■ **What to produce**
Count how many lines in the rows below contain the string "from". Reply with the number only.

■ **Supplied data**
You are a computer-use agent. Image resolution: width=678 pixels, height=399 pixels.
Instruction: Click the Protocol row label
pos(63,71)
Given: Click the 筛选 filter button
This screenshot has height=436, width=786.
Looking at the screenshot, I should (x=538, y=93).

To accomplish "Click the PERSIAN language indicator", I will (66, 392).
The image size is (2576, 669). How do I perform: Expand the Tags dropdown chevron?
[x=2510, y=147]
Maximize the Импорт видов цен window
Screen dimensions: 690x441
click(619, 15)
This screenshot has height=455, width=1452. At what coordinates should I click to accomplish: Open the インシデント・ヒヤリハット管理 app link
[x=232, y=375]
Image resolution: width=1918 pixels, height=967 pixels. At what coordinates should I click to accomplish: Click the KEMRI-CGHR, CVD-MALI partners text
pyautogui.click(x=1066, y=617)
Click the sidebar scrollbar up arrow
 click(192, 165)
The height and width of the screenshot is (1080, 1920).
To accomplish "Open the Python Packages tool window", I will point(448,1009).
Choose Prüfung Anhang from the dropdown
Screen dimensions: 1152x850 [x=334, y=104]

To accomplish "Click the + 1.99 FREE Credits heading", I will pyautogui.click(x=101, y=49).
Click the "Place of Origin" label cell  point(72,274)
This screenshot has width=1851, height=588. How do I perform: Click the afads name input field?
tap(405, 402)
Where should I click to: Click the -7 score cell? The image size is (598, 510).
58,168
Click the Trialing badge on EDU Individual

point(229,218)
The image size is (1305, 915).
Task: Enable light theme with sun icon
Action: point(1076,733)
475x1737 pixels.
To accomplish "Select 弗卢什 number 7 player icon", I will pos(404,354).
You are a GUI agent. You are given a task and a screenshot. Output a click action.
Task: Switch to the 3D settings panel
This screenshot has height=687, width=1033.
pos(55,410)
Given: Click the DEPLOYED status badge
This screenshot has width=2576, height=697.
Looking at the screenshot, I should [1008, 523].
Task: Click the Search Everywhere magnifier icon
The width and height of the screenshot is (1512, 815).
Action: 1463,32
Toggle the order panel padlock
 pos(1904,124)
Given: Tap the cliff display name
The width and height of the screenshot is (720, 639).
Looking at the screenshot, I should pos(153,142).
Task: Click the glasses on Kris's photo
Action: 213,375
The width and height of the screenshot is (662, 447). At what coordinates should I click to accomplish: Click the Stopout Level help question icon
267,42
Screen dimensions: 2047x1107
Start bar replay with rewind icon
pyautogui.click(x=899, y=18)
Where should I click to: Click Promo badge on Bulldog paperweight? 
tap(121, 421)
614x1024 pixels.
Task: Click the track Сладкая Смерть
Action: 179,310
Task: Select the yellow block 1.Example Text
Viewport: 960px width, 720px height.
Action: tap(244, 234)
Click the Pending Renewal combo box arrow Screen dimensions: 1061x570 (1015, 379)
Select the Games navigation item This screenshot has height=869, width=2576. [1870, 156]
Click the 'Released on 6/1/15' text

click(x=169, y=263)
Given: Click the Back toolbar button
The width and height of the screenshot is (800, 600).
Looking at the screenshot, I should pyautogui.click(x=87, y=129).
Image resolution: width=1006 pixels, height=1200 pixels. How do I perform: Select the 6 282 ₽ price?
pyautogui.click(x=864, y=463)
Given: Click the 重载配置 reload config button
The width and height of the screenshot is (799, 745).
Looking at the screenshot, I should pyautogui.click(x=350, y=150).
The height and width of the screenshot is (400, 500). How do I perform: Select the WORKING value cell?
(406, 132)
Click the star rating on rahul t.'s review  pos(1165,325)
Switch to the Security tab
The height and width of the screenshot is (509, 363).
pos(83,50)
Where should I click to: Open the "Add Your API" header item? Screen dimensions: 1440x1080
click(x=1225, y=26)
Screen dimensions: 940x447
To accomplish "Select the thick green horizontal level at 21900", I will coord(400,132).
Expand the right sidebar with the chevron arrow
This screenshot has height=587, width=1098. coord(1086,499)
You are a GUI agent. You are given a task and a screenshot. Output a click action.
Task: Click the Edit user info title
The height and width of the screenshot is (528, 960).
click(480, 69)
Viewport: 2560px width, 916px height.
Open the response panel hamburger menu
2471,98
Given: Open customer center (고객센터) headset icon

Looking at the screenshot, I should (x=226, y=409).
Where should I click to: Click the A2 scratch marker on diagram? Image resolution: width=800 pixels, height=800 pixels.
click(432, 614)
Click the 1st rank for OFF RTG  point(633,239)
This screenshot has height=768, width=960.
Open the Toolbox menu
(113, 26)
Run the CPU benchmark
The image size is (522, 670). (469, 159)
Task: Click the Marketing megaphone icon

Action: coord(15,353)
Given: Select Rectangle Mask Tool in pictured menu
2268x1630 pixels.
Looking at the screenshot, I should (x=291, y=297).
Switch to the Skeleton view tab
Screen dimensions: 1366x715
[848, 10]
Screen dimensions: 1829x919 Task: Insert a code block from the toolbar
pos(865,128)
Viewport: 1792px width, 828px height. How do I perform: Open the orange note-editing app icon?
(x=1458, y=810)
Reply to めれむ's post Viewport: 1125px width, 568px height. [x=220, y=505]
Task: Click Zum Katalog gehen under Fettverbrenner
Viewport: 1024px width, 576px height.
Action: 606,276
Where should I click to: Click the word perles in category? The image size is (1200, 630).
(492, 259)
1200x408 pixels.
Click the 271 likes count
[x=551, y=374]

■ **Complete output**
2